Swarms of Excitement

by | Oct 14, 2021 | 0 comments

Swarm of honeybees
©Janis Maleckis/Dreamstime.com

Bethany could hear the excited voices of her brothers outside the window. It was noon, and lunch was almost ready. Now this?

“What’s going on?” she asked her sister Leah.

“Dad said a neighbor saw a swarm of bees in a tree close to the church house.”

“Seriously?” Without waiting for more details, Bethany rocketed out of the room and down the stairs. She burst out into the warm May sunshine. Her brothers were hastily donning bee suits.

“What shall I do?” she questioned as Justin attempted to strap a hive body onto his bike carrier.

“You bring the bottom board and hive top,” he ordered.

Bethany’s sisters joined her as she grabbed her bike and hurried out the lane.

Bees were still flying thick. “There it is! Look, there is the swarm!” exclaimed Carl. Sure enough, on a cedar branch hung the wiggling, beard-shaped mass of honeybees.

“How are we going to get them down?” was the foremost question. Someone fetched a ladder, along with a pair of clippers. Justin set up the stepladder directly under the swarm while Carl climbed the tree. Justin mounted the ladder and grasped the branch on each side of the bees as Carl pulled the branch down. After a few clips, Justin found himself holding several thousand bees. Ever so carefully, he descended the ladder, trying not to jar the branch.

Everyone breathed a sigh of relief as Justin reached the safety of solid ground. He gently lowered the bees into the waiting hive. Several frames had been removed to accommodate the branch. Carl slid on the heavy hive top, and the bees were caught! The entrance was blocked with tape and cardboard.

“It isn’t guaranteed that the bees will stay,” Justin warned. “The queen could decide she doesn’t like this hive—then they’ll leave.”

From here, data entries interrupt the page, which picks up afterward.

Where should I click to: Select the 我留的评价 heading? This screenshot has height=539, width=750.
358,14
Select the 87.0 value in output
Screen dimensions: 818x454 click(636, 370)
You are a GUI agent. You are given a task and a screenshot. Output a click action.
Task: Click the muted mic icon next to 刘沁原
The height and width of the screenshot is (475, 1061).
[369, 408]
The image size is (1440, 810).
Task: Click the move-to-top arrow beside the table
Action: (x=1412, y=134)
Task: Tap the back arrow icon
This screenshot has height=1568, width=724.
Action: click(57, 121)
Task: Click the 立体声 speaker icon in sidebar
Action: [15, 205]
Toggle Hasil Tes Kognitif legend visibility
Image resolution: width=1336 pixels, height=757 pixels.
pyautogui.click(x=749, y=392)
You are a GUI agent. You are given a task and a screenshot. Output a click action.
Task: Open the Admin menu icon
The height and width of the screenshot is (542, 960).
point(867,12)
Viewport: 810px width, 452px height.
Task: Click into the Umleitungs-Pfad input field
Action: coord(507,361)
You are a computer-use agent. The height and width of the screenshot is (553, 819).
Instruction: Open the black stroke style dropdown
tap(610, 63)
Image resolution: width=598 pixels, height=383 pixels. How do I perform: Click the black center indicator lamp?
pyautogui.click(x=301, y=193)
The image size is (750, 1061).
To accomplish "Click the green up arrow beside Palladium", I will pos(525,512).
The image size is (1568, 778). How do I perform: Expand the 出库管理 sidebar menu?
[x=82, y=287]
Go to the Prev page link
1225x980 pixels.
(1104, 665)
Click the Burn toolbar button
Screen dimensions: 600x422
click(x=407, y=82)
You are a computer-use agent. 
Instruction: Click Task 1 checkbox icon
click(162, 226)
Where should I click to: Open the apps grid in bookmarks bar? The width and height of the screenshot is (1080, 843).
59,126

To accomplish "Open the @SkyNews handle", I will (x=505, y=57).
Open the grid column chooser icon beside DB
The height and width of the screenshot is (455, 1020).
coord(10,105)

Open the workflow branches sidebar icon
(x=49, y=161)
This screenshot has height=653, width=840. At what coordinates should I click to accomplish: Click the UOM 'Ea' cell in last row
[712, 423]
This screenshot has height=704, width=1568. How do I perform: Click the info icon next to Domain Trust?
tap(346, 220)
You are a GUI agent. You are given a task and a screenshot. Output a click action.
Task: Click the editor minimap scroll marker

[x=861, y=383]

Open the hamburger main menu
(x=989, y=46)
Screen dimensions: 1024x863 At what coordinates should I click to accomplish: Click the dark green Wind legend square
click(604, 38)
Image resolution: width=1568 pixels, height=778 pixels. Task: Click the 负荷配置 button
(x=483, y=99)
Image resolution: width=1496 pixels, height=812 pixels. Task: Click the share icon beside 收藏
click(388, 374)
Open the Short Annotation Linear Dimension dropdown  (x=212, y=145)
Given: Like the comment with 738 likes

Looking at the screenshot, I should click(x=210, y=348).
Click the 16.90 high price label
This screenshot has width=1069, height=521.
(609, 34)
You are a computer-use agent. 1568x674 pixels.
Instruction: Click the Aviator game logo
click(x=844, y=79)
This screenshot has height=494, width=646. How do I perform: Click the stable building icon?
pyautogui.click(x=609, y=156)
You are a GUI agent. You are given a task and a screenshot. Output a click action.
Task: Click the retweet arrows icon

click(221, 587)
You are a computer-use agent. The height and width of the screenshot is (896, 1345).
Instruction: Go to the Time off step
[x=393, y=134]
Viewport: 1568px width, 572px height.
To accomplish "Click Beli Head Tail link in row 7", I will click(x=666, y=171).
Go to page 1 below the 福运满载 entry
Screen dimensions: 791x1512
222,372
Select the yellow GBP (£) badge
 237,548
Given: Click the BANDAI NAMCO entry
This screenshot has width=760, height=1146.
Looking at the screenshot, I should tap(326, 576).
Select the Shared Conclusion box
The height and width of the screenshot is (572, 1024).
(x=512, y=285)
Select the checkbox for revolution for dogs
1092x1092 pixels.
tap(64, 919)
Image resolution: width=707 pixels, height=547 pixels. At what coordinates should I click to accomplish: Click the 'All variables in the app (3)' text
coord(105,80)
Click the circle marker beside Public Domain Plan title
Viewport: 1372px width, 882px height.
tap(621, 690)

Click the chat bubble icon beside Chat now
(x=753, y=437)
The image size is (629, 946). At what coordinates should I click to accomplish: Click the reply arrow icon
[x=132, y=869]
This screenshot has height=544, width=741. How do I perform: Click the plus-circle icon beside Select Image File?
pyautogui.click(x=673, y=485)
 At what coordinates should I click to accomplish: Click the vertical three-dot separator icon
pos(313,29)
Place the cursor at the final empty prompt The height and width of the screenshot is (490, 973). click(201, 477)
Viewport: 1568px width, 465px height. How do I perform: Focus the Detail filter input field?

The hive was transferred to the shade. There were still a lot of bees flying around. “What will happen to those bees?” asked Elsie. “They can’t get in.”

“After lunch we’ll mix some sugar water and open the hive to remove the branch,” Justin told her. “Those bees will be able to enter the hive then.”

Adrenalin was still spiking when the family sat down to a one o’clock lunch. “I can’t believe how easy it was!” Carl exclaimed. “I have often read of capturing swarms, but I didn’t think we’d actually do it some day.”

“How did it feel to hold all those bees and know what they could do to you if they decided to sting?” Leah asked Justin.

“It gave me an adrenalin rush,” he replied. “I wasn’t worried about getting stung because I was fully suited. Besides, bees rarely sting when they are swarming.”

Bethany finished her lunch and prepared the sugar water. When it was cooled, she poured it into a squirt bottle. The sunshine was pretty warm as the siblings went out to the hive. It didn’t take long to open the hive and remove the branch. Carl liberally sprayed sugar water over the wax foundation in hopes of enticing the bees to start working right away. Justin peeled the tape off the entrance. “Tomorrow we’ll come out and move these to the rest of our hives,” he said.

Before dawn Justin and Carl resituated the new inhabitants. Then everyone went about the day’s work, still marveling at the events of the day before. Twelve o’clock found most of the family still out in the produce field, so Leah and Bethany started getting lunch ready.

Suddenly the boys came flying in the lane, dropping their bikes with a clatter. “The other hive is swarming!”
“Quick!” gasped Carl. “We need to assemble some frames.”

Dinner plates were pushed back as they got out the wax foundations and wooden frames. In their haste, they were all thumbs as they tried to assemble them. Finally the desired number were ready. Grabbing the rest of the paraphernalia, they rushed out to the pond behind the beehives. They had to fight their way through the underbrush to reach it.

Justin climbed up the tree until he was right underneath the swarm. This swarm was quite a bit larger than the previous one. There was nothing like climbing a ladder to retrieve these bees! Bethany situated the hive the best she could on the uneven terrain.

Carl climbed halfway up the tree, and as Justin clipped the branches, he handed them to Carl. The bees had settled on a few different branches, so the swarm was handed down in sections.

This time the girls tried shaking the bees off the branch into the hive. Quite a few of them landed outside the hive.

The boys came down as they were attempting to brush those in with the bee brush.

“Let me try it this way,” Justin said, using his bare hands to scoop up the bees. “It works as long as you don’t pinch them.” He scraped a stinger out of his finger.

Finally, the majority of the bees were in the hive. “Let’s leave the hive in the shade till later this afternoon,” suggested Leah. “We still need to get a hive stand ready.”

Once again lunch was late and punctuated with excited chattering. Two swarms in two days was enough to make anyone tired, they decided.

Later the boys moved the hive up to the others, positioning it beside yesterday’s swarm. Now, if only they stay!